MOUNTAIN HOUSE — As construction of Mountain House High School progresses, school officials are reaching out to the community for input about the school’s mascot and colors.
Lammersville Unified School District Superintendent Dale Hansen plans to open the feedback process in February so officials can have the logo and colors accent the gymnasium and other buildings at the school, which is set to open in August 2014.
“We need to guide the architect and contractor,” Hansen said. “With the gym floor layout (with a mascot) and concrete in the administration building going down in the next two months, if it’s colored, we need to get that to the contractor.”
The road leading into the campus, currently called Mascot Boulevard, will also be changed to the name of the mascot chosen by the community, Hansen said.
To receive feedback in a timely fashion, Hansen will share a number of process suggestions with the school board at its monthly meeting Wednesday, Jan. 16.
Hansen surveyed school districts across the state to see how they picked their mascots and school colors, and chose the proposals that he thought had the most successful track record.
The superintendent will recommend setting up kiosks at all four elementary schools in the Lammersville Unified School District so the students representing the high school’s first three graduating classes — who are now in the sixth, seventh and eighth grades — can have their say.
He will also propose creating an online survey so the community can vote on the top three mascot suggestions.
That way, Hansen said, “everybody has a chance in the process.”
“For our community with only one high school, the importance (of input) has increased,” he said.
In addition to ordering construction materials for the school, Hansen said district officials want to make sure the colors chosen are not unique, so that special orders for band uniforms aren’t necessary.

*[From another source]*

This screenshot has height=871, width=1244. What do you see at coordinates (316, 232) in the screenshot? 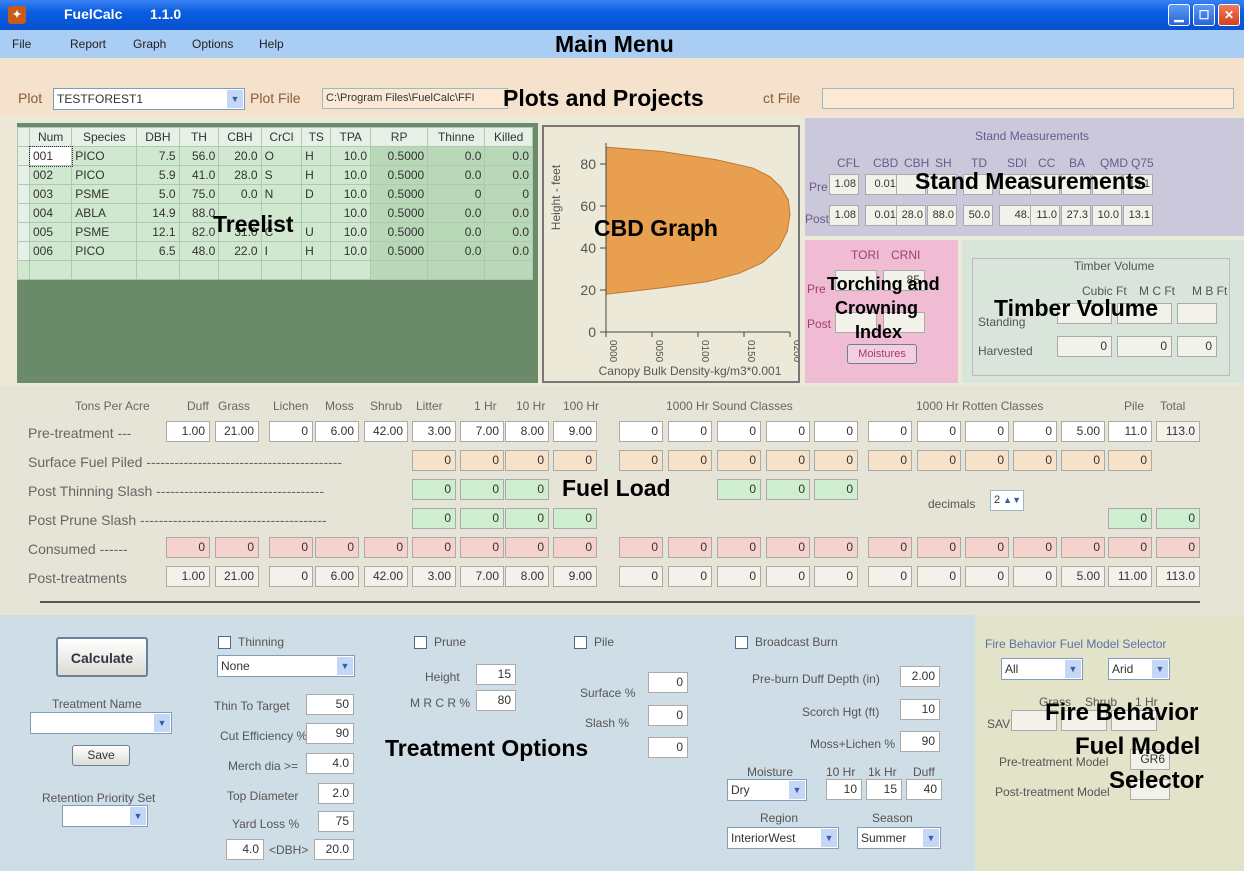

Officials also wanted to ensure the colors and mascot are different from those of other schools against which the new school will compete in athletic events.
According to the staff report, the mascot must be a symbol, character, name or logo that represents the school in a positive manner; promotes unity and pride; and shows fairness, dignity and respect.
“I think it’s great,” Hansen said. “The energy — people are starting to realize we’re going to have our own high school. This is the fun part of my job.”